Borderline Personality Disorder is a common psychiatric condition characterized by intense anxiety, sadness or anger in response to actual or perceived criticism, rejection or abandonment. Perceived rejection may also be accompanied by impulsive, self-harmful behavior, or suicidal gestures or attempts. During severe stress, there is an increase in paranoia and belief that others are being hostile. There is often a feeling of being empty on the inside with a lack of security about self-identity.

Treatment for Borderline Personality Disorder typically includes hospitalizations for suicidal behaviors followed by outpatient group therapy to learn coping skills. It often takes many years of counseling to achieve improvement in symptoms.

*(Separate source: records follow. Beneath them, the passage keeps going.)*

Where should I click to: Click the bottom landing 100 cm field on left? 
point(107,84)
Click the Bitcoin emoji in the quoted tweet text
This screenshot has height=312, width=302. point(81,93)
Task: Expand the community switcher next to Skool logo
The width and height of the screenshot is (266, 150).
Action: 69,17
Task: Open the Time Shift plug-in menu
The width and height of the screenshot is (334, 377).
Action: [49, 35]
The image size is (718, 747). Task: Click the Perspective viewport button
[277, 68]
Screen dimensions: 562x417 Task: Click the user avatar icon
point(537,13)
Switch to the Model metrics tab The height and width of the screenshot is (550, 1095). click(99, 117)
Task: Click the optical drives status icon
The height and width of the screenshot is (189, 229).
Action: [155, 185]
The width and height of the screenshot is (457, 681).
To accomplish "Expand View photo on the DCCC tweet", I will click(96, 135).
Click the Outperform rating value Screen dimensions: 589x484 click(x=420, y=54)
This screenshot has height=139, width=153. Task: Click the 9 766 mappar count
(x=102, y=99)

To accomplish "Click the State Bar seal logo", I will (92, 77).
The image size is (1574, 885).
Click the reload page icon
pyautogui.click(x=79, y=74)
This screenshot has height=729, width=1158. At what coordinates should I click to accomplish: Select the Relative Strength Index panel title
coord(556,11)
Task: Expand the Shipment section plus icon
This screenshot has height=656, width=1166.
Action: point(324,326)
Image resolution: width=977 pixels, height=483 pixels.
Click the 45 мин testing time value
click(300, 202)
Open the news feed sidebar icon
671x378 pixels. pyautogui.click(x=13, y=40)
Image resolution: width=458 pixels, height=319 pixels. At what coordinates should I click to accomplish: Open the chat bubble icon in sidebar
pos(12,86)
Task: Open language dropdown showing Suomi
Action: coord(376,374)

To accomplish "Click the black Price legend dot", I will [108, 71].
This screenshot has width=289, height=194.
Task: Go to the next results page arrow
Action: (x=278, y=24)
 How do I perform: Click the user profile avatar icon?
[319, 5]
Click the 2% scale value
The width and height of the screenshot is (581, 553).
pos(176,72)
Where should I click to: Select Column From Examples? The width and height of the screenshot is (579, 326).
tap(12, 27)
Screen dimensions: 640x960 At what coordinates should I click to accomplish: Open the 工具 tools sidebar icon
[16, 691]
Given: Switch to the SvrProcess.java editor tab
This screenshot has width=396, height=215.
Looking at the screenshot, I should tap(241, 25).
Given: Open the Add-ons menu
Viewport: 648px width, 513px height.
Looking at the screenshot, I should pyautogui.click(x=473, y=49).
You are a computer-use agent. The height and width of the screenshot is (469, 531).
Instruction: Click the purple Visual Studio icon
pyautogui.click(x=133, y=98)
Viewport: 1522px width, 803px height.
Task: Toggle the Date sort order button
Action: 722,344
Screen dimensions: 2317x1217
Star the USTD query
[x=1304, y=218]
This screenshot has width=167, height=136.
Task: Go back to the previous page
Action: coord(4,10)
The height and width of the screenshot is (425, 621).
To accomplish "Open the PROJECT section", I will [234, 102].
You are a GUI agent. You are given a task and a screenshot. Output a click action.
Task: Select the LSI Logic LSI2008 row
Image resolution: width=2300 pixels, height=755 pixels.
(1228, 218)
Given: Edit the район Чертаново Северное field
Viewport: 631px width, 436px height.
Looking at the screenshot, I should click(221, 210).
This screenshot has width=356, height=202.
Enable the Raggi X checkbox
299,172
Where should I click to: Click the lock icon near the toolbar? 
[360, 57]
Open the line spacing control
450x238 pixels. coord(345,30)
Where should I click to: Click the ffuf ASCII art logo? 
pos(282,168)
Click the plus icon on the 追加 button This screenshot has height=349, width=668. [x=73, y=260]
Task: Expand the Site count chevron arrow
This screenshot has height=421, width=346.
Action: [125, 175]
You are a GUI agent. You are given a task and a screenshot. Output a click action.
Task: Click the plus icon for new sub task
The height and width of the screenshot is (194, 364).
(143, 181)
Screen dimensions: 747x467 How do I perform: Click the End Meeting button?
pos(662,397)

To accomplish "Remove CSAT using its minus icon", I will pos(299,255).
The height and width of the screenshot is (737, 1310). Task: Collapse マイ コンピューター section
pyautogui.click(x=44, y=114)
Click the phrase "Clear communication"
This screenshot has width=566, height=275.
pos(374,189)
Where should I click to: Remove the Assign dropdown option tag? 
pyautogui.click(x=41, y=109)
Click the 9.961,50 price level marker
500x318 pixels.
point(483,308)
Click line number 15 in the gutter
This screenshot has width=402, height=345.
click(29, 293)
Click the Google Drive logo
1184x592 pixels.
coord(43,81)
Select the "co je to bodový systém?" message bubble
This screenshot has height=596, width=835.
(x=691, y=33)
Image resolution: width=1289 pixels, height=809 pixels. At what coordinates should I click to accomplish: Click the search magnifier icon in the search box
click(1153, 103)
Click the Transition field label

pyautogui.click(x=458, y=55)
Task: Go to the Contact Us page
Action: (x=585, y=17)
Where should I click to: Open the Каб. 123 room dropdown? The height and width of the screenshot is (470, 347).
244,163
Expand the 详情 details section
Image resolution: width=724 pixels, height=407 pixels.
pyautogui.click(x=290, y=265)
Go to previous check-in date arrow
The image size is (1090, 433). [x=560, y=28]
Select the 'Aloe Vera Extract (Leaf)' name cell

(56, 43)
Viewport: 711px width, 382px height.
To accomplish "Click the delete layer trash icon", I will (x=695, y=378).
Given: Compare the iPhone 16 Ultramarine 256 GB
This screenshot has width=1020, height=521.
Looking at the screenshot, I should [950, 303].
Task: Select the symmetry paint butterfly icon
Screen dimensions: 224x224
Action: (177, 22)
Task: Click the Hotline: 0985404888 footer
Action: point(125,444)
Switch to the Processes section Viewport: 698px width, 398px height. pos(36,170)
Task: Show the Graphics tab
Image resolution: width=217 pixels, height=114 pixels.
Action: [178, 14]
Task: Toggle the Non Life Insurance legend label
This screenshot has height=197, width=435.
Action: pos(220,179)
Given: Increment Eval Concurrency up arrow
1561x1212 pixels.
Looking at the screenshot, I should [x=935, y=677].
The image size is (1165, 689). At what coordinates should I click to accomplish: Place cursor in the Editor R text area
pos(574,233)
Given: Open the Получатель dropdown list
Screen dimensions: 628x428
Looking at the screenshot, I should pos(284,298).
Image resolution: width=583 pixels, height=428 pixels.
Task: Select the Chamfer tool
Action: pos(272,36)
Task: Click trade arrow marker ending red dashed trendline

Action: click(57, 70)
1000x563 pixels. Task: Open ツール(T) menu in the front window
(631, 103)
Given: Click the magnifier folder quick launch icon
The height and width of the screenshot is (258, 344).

Dr. Heselton offers a new approach with Revisioning Psychotherapy that addresses core issues to bring about lasting changes in emotional regulation, relationships, self-identity, and decrease self-harmful and suicidal thoughts and behaviors. Dr. Heselton treats Borderline Personality Disorder as a typically milder dissociative disorder, resulting from attachment/relationship wounds from the past. Inconsistent caregiving can result in anxiety about relationship abandonment due to unmet emotional needs. The goal of Revisioning Therapy is heal the attachment wound with the activation of the Mirror Neuron Network, which is the attachment and connection network of the brain. Mental imagery is then used to to build a comprehensive sense of the core self, stabilize emotions, and reduce or eliminate self-critical or self-harmful thoughts.